Şöyle bir anımsayabildiğiniz kadarı ile anımsamaya çalışın.. Son yılın vahşilikte yarışılan kadın cinayetlerinden yangınlarına, sokaklarda yaşanılan felaketlere, depremlere, sellere, çatışmalarda verilen şehitler haberlerine, kenodi kendine bile çöken binalar, ölüm kayıpları karşısında hızla enkaz temizleme, ev boşaltma koşturmacalarına bir bakın. Yaşanan felaketlerin “ben geliyorum” denen her adımında sınırsız suç oraktlığı yapılacak.. Kirli çıkar ortaklıklarına, çıkar bağlarının oluşturulmasında her tür hak-hukuk-adaletin işleyişlerinin önlerine takoz konulacak.. Bir tek yaşanan felaketin boyutlarına, şiddetine göre, ilk günlerinde “acıların sarılması” yolunda seferberlikte, gerçeğinde olmasa bile vitrininde kusursuz işler yapılacak..

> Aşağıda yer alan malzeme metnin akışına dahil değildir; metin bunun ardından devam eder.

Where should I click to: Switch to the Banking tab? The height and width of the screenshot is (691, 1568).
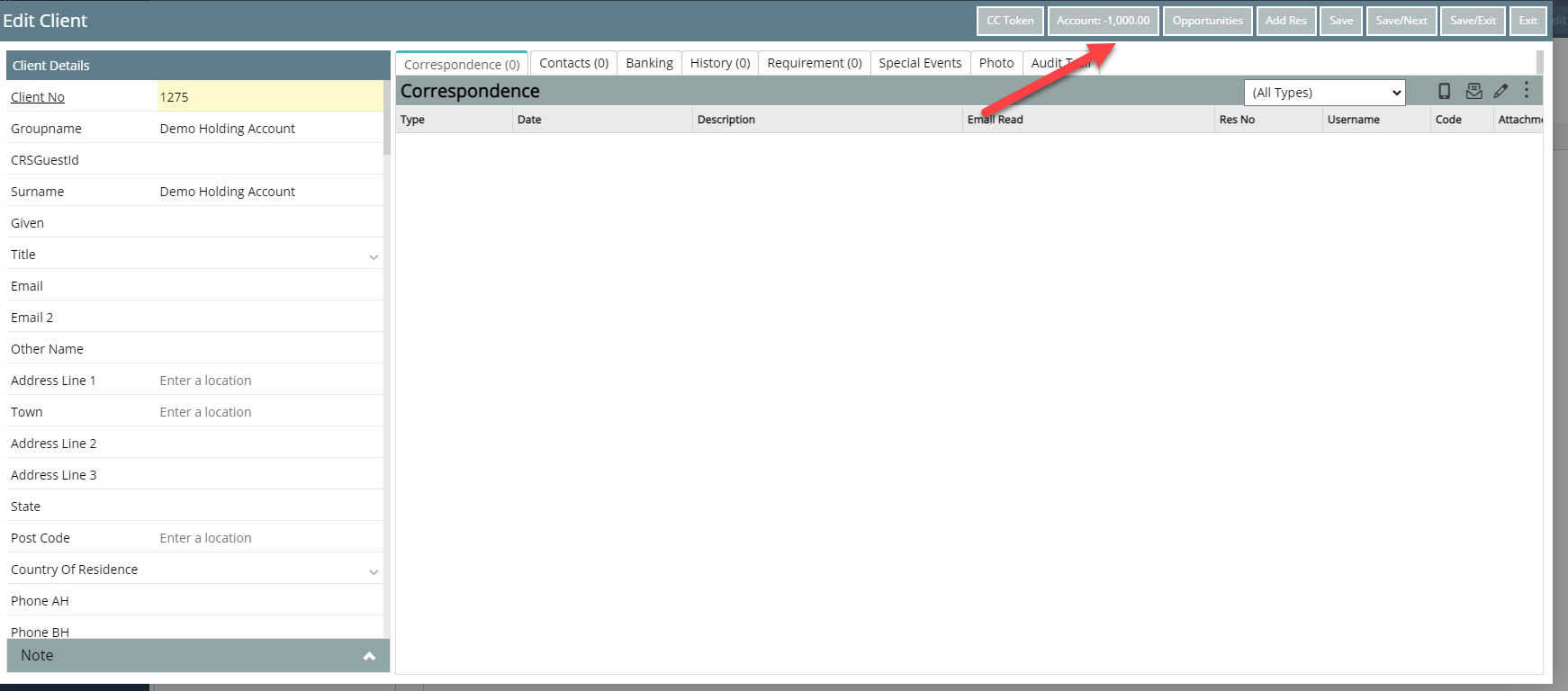pyautogui.click(x=649, y=63)
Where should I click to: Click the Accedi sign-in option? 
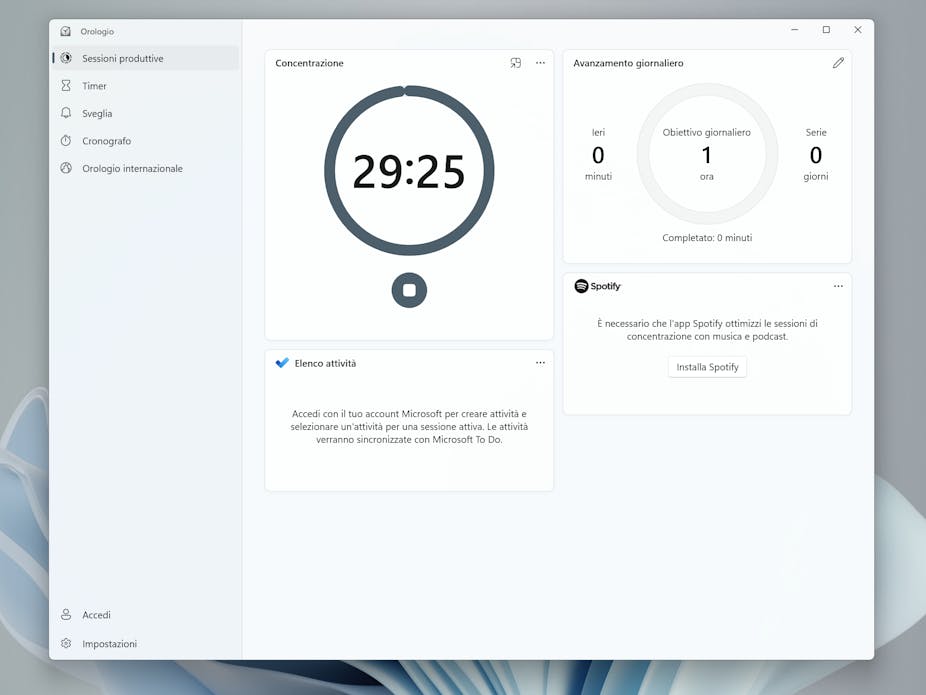(96, 615)
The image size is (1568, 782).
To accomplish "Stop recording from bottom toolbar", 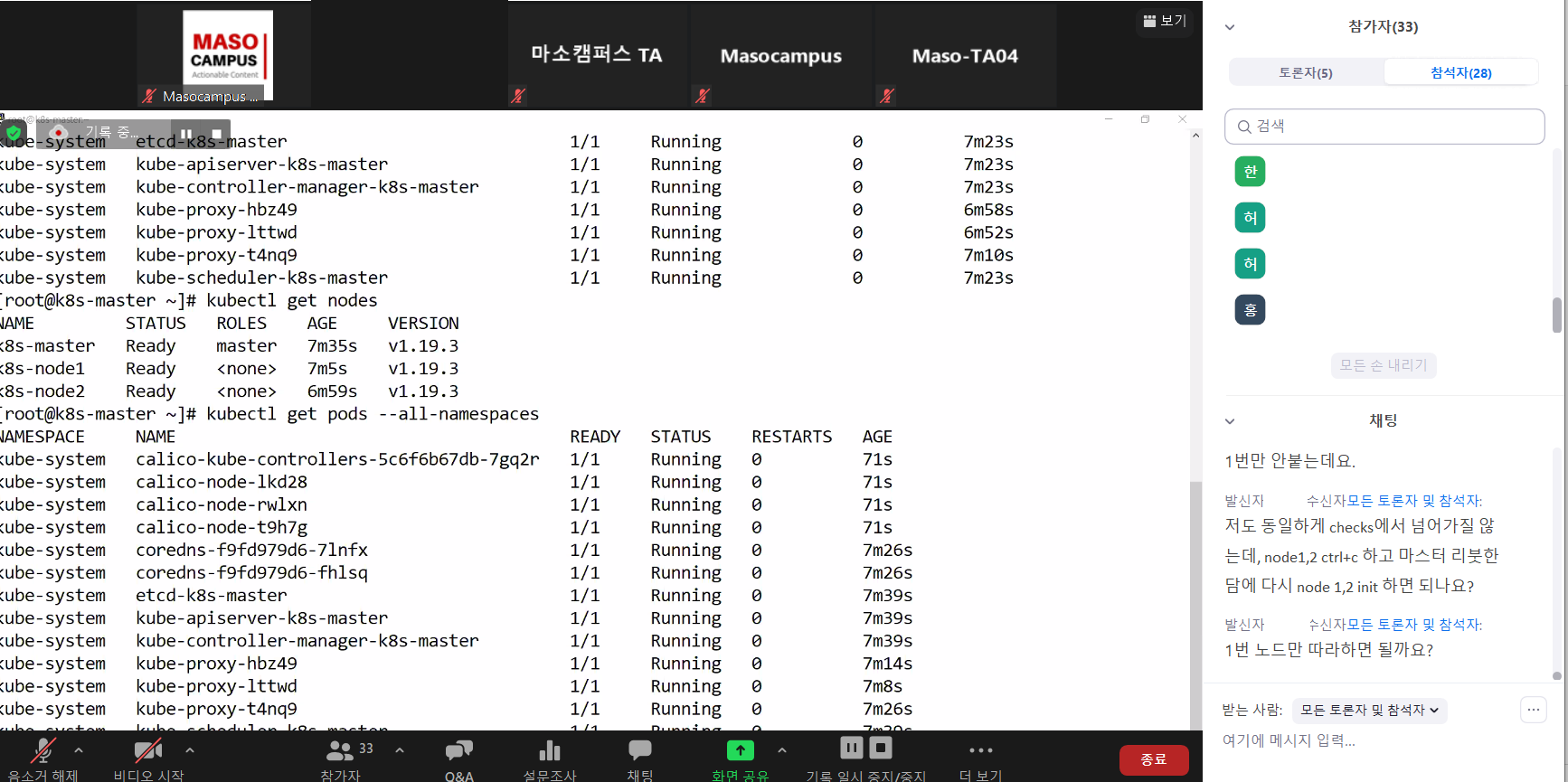I will [881, 748].
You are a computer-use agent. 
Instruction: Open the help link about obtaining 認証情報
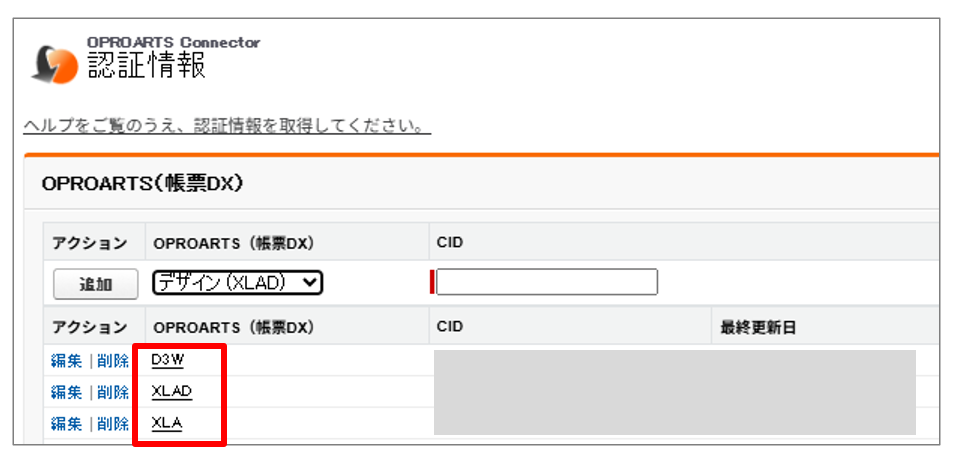(x=227, y=127)
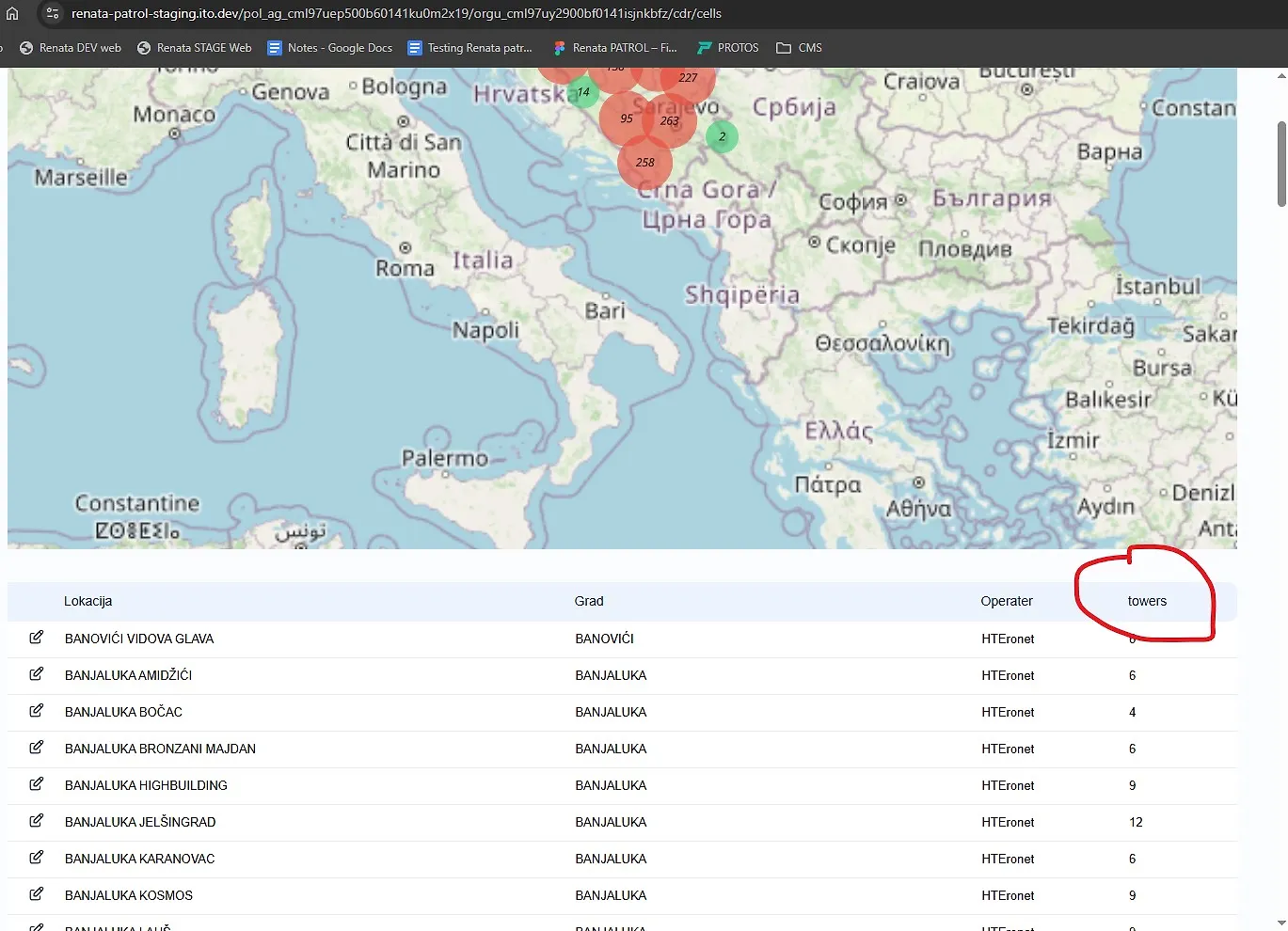Edit BANJALUKA KARANOVAC location
This screenshot has height=931, width=1288.
coord(36,858)
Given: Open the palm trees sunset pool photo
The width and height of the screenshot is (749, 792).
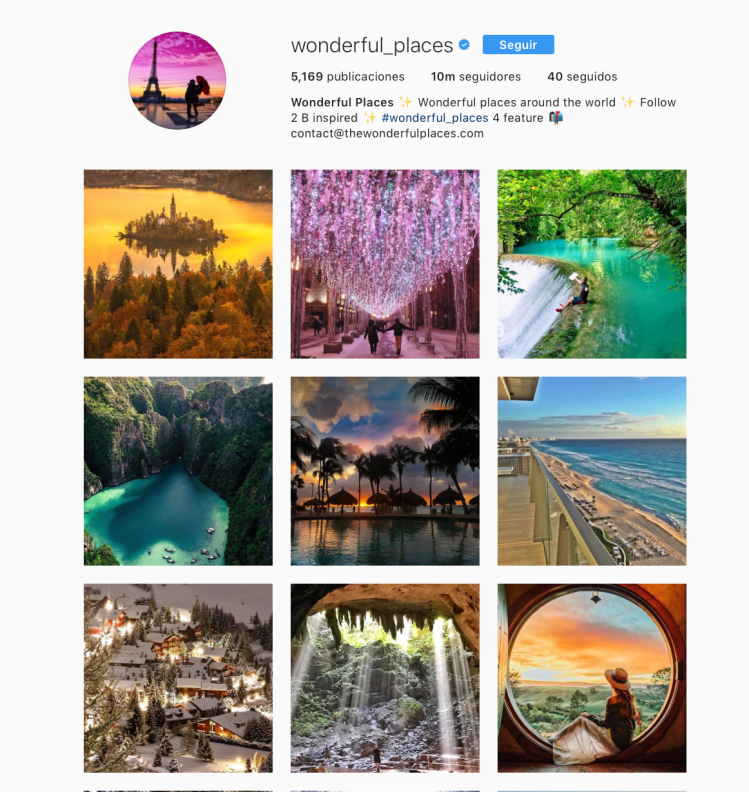Looking at the screenshot, I should [385, 471].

Dünün görüntülü son sel felaketi canlı yayınlarında, çamur balçığında kurtarılabilecek bir şeyler bulmaya çalışan, gelecekleri kararmış insanlara nasıl içtenlikle yardım edildiğini, güvenli; bulabilirse çamur içindeki altınlarının bile kurtarılabileceği algısının sağlandığını gördük. İtfaiye ekiplerinin seferber, birisinin kendisini merdivenden tırmanmayı başararak, başaramayanı da özverili itfaiyecinin su çukuruna inerek kartarmasını izliyorduk. Hele övünmek gibi olmasın sele kapılmış ölenlerin, Van Gölü’nde boğulmuş kaçakların, cinayete kurban edilmiş kadınlarımızın ölü bedenlerinin bulunması adına yapılan gerçekten başarılı, çok da zor çabalara şapka çıkarmamak olası mı?
Yanan, yakılan ormanlarımızın yeniden yeşilleneceği, yıkılan binaların yerine yaşanabilir binalara taşınma sözlerinden hiç eksiklik yapıldı mı? Bu yılın aklınızda kalan son sayısız suçların, kirli çıkarlar ağı, haksızlık, hukuksuzluk, yağmaların ürünü büyük can kayıpları, mal kayıpları, felaketleri sonrasında, birinin olsun suçlularıyla anlamlı hesaplaşmaya ilişkin tanıklığımız oldu mu? Güneydoğu Batı fay hatları üzerinden kırımaların yeni büyük depremlerin habercileri oldukları gerçeği, yüz binler değil, milyonlarla insanımızın can güvenliği adına yaşamsal hızda yıkıma karşı, acil çürüklerin ayıklanması seferberliği üzerinden acil bir sorumluluk üstlenilmesi adımı duyabildik mi?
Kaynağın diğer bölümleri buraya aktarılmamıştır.